In conseguenza dei Provvedimenti per la difesa della razza nella scuola fascista, emanati alla fine del 1938, molti valenti ricercatori in psicologia furono costretti a lasciare il posto di lavoro con un danno non solo personale, ma per la disciplina in generale. Per fare solo alcuni esempi significativi, citiamo i casi di Enzo Bonaventura, Renata Calabresi e Cesare Musatti. Il primo decise di emigrare a Gerusalemme, dove trovò un posto alla Hebrew University nel 1939 e morì con altre 79 persone nell’attentato di Hadassah nove anni dopo. Calabresi, invece, volò a New York, dove continuò a lavorare come psicologa e non fece più ritorno in Italia. Musatti, al contrario, restò come insegnante di storia e filosofia al liceo Parini di Milano e per un breve periodo presso la Olivetti di Ivrea; nel dopoguerra non solo ebbe la prima nuova cattedra di psicologia, ma si trovò ad essere un punto riferimento in ambito psicoanalitico.
Circolare del ministero dell’Educazione nazionale, del 30 settembre 1938, riguardante il Divieto di adozione nelle scuole dei libri di testo di autori di razza ebraica; Enzo Bonaventura compare al numero 12, mentre il numero 11 è suo padre musicologo (1938, Il Giornale della Libreria, 51(41), 278-279).

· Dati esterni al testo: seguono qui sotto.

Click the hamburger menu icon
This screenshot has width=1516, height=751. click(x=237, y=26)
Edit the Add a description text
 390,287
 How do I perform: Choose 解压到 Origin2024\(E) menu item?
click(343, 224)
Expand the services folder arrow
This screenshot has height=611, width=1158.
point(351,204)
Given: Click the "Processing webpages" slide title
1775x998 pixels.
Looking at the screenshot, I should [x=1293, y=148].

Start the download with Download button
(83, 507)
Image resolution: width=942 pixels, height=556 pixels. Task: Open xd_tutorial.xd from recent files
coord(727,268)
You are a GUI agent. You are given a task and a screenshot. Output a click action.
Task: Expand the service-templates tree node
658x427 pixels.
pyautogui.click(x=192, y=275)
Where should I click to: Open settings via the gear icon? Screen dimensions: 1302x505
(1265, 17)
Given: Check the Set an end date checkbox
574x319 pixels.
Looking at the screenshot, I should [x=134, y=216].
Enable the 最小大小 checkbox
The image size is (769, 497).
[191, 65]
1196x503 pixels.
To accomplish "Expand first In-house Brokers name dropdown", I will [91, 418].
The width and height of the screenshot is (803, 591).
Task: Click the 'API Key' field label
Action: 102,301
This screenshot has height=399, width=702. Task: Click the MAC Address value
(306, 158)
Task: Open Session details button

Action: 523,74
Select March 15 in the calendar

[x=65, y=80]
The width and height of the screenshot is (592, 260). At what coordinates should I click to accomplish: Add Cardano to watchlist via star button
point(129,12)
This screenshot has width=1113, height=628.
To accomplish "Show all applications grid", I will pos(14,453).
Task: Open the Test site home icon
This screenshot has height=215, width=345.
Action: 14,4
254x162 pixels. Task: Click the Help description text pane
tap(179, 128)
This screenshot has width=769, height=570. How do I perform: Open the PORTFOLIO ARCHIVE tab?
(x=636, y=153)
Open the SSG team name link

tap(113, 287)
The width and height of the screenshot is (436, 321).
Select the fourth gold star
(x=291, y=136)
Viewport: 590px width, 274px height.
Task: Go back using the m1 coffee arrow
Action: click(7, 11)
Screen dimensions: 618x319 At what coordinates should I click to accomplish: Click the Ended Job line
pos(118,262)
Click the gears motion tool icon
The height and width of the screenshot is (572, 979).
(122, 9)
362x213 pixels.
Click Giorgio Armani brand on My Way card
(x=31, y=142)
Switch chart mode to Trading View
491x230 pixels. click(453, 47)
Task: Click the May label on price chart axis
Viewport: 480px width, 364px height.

A proposito di psicoanalisi, è bene notare che l’interesse di docenti e allievi italiani era diffuso da molto tempo in Italia, anche in contesti che possono sembrare sorprendenti. Al di là dell’opera dei pionieri più spesso citati come Edoardo Weiss, Marco Levi Bianchini ed Emilio Servadio, fin dal 1896 Eugenio Tanzi aveva recensito e fatto recensire nella sua Rivista di patologia nervosa e mentale vari lavori originali di Freud; in Psiche di Roberto Assagioli si traducevano le opere freudiane; nell’Associazione di studi psicologici presieduta da De Sarlo si discuteva anche di sogni e di inconscio; Benussi, che negli anni precedenti la Grande guerra si era avvicinato ai temi psicoanalitici attraverso Otto Gross, nel 1926 tenne alcune lezioni all’Università di Padova sulle teorie freudiane, poi raccolte da Silvia De Marchi in un volume postumo intitolato Suggestione e psicoanalisi (1932); anche Enrico Morselli, ormai in là con gli anni, fece uscire per i tipi di Bocca due tomi, molto criticati, su La Psicanalisi (1926); lo stesso Enzo Bonaventura, da assistente del laboratorio di psicologia sperimentale di Firenze, pubblicò nel 1938 con Mondadori il pionieristico volume La psicoanalisi, presto esaurito e subito ristampato, accolto con buonissime recensioni, ma che non ebbe nuove edizioni fino al secondo dopoguerra perché lo psicologo fu inserito dal regime nella lista degli autori vietati.
In questo scenario è interessante notare come non pochi psicoanalisti fossero fascisti. Per esempio Levi Bianchini, sostenitore del regime con articoli in riviste di medicina sociale e tra i fondatori del Fascio di Teramo, poi costretto a lasciare il suo posto di direttore del manicomio teramano a causa delle leggi razziali; oppure il triestino Ferruccio Banissoni, sottoposto a processo di epurazione nel 1945, che da studente di medicina a Vienna nel 1913 aveva avuto modo di seguire per due anni le lezioni di Sigmund Freud, al quale era stato presentato da Edoardo Weiss, iniziando a occuparsi di teorie psicoanalitiche.